#### WHAT YOU WILL DO
State how many lines in these records contain the word "computer", and nothing else.

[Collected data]
==*==

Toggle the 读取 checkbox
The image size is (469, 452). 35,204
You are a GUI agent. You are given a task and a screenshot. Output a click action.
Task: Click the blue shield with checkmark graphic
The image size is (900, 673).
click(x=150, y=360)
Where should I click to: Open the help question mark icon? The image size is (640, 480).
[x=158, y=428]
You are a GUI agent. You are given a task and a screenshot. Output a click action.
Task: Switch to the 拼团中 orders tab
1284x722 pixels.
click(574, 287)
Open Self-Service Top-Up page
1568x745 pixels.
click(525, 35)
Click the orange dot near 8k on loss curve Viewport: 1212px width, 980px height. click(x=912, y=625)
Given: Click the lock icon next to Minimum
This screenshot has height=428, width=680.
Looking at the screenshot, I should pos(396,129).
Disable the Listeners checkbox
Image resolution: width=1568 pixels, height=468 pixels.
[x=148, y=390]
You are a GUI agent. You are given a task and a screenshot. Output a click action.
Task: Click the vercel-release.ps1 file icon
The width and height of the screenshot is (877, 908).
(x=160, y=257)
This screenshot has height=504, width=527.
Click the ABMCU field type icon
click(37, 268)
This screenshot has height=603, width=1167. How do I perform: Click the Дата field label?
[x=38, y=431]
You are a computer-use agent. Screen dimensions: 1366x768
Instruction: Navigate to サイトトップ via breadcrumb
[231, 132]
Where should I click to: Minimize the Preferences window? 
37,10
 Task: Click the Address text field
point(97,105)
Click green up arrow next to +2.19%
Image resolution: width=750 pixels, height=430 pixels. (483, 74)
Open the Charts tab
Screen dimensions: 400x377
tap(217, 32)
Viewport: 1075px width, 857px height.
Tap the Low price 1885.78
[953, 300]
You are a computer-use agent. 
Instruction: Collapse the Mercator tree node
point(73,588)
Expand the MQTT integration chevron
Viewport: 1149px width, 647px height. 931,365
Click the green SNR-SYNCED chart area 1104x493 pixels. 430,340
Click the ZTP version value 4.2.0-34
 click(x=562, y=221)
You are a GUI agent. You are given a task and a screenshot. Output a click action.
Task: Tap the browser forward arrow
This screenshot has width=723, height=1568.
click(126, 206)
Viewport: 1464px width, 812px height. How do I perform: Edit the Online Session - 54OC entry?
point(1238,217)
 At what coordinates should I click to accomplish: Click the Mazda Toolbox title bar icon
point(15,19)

==*==

#### YOUR RESPONSE
2